Je suis revenu en France quelques jours plus tard, j’ai déposé ma démission sur le bureau de mon chef ébahi, avec l’argent que j’avais gagné pendant toutes ces années, je me suis acheté un loft à Paris, j’ai épousé une petite anglaise qui ne supportait plus une vie de mensonge avec un amant toujours absent, nous sommes allés en voyage de noces en Chine et avons dormi dans l’hôtel où j’ai retrouvé mon double qui ne me ressemblait plus, mais qui m’ a accueilli comme un frère, nous avons versé une larme en nous étreignant. A la vue de ma femme, il a dit : « C’est elle, je le sais, qui changera ta vie et t’ouvrira les yeux… »

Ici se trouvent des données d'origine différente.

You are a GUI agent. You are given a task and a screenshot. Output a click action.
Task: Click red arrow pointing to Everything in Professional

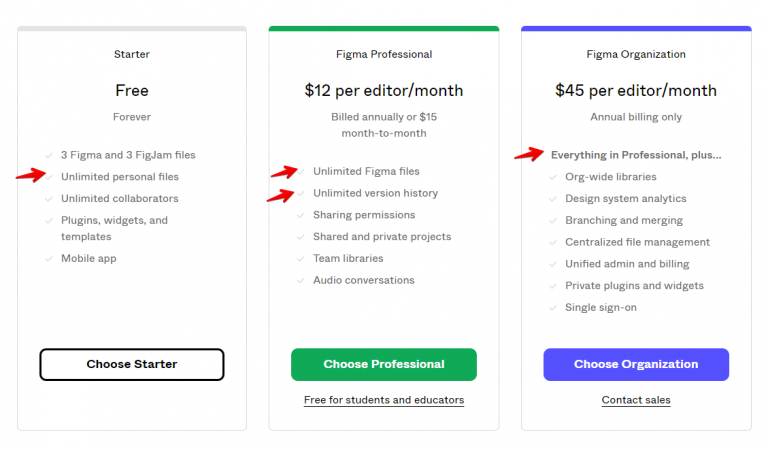pos(529,154)
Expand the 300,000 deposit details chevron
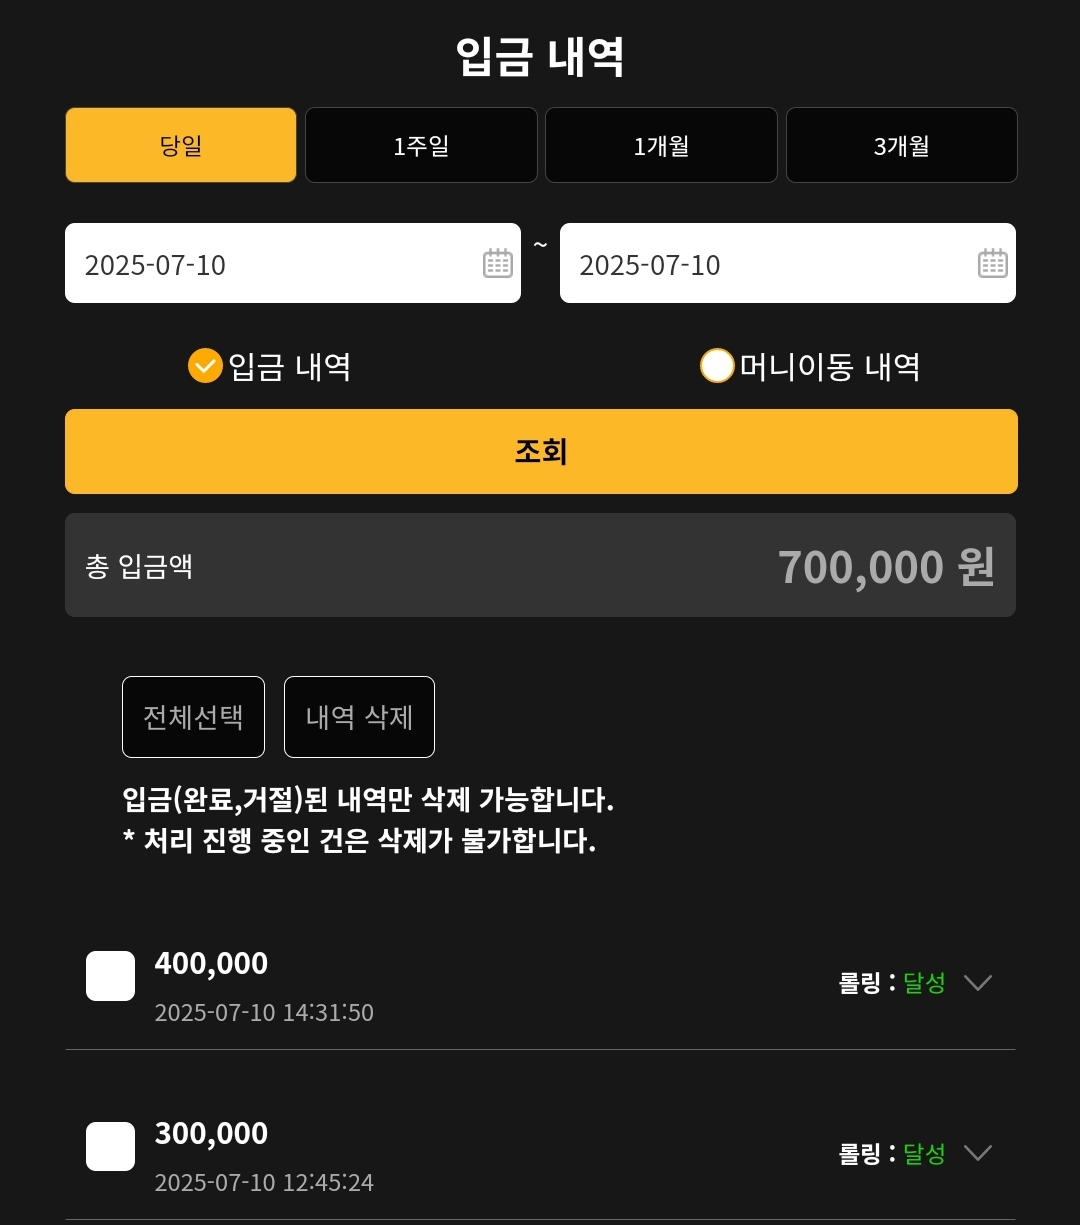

Je n’avais pas besoin de sa remarque, je le savais depuis le premier jour de notre rencontre. Nous coulons désormais des jours heureux, j’ai trouvé l’amour et perdu tous mes amis, qu’importe, je suis libre, je vole comme un oiseau dans la transparence de la lumière et la clarté de la vie, l’année prochaine, je l’emmène à Venise, je connais un gondolier qui chante l’amour mieux que personne et ce soir, chérie, dans la chaleur de la nuit, je te fredonnerai la plus tendre des barcarolles.